Anand Rathi stock recommendation: This IT services stock may rise over 13% in one month

Oracle Financial Services Software shares are gaining bullish momentum, with Anand Rathi forecasting a 13% rise in a month. The stock has a strong technical setup, trading above 8,800, and has shown resilience with a 19% gain over the past year.

Pranati Deva
Published5 Jun 2025, 02:03 PM IST
Anand Rathi stock recommendation: This IT services stock may rise over 13% in one month
Anand Rathi stock recommendation: This IT services stock may rise over 13% in one month(Pixabay)

Shares of Oracle Financial Services Software (OFSS), a leading IT firm catering to the banking and financial services sector, are showing signs of renewed bullish momentum, according to domestic brokerage Anand Rathi. The brokerage has issued a positive outlook on the stock, suggesting it may deliver gains of over 13 percent in the next one month, driven by a solid technical setup and improving trend indicators.

Technical Setup Points to Bullish Breakout

Analysts at Anand Rathi note that OFSS has recently established a strong base in the 8,300–8,750 range and is now trading comfortably above the 8,800 mark. This price action is being interpreted as a sign of consolidation before a potential breakout. A particularly bullish signal comes from the inside value relationship between the monthly R1 and S1 floor Camarilla pivots—an arrangement often associated with sharp upward moves.

Adding to the bullish view, the daily Relative Strength Index (RSI) has reclaimed the 50 level, a threshold commonly viewed as a pivot for upside momentum. The stock's price behaviour, combined with momentum oscillators, suggests the possibility of a sustained rally in the short term.

Strategy and Price Targets

Given the current technical strength, Anand Rathi recommends initiating long positions in OFSS within the 8,700–8,900 range. The target is set at 9,800, indicating a potential upside of over 13 percent. To manage risk, the brokerage advises a stop-loss at 8,300.

Recent Stock Performance

Despite a subdued May where the IT stock slipped 3 percent, OFSS posted an 11 percent gain in April and rose 1 percent in March. These recent gains follow a challenging start to 2025, with the stock falling 15 percent in February and 29 percent in January. Over the past 12 months, however, the stock has gained nearly 19 percent, reflecting its long-term resilience and potential for further upside.
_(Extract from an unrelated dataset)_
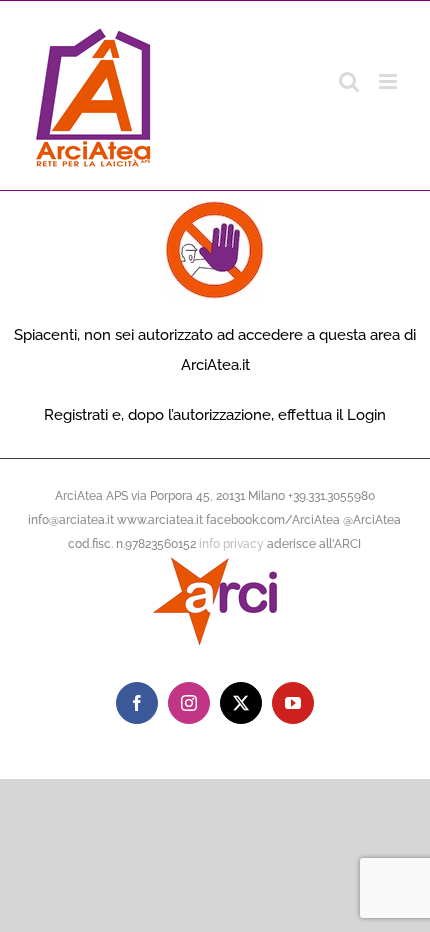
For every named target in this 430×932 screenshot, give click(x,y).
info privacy (231, 544)
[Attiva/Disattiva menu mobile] (389, 81)
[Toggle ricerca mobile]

Strong Q4 Earnings and Interim Dividend Boost Sentiment

The technical bullishness is underpinned by OFSS’s strong financial performance in the March 2025 quarter. The company reported a consolidated net profit of 643.9 crore, up 19 percent quarter-on-quarter. Revenue from operations grew marginally by 0.06 percent to 1,716.3 crore. On a year-on-year basis, net profit rose 14.96 percent, while revenue increased 4.50 percent.

For the full fiscal year 2024–25, OFSS reported a 7.22 percent rise in consolidated net income to 2,379.6 crore and a 7.43 percent increase in net sales to 6,846.8 crore. The board also declared a generous interim dividend of 265 per share for the year.

Commenting on the results, OFSS Managing Director and CEO Makarand Padalkar said, “Our business model, founded on customer focus, domain specialization, and global diversification, continues to deliver market success.” He noted that the company’s License and Cloud Revenues grew 13 percent annually—marking the fourth straight year of double-digit growth. The company also reported an improved operating margin of 44 percent, up 180 basis points over the previous fiscal year.

Overall, backed by a strong technical setup and healthy fundamentals, OFSS is showing signs of renewed momentum. With its stock price breaking out of a consolidation zone and key indicators pointing north, traders and investors with a short-term horizon may find the current levels attractive for initiating fresh long positions. As earnings growth and dividend payouts lend further support to sentiment, OFSS appears well-positioned for a potential upside in the weeks ahead.

Disclaimer: The views and recommendations made above are those of individual analysts or broking companies, and not of Mint. We advise investors to check with certified experts before making any investment decisions.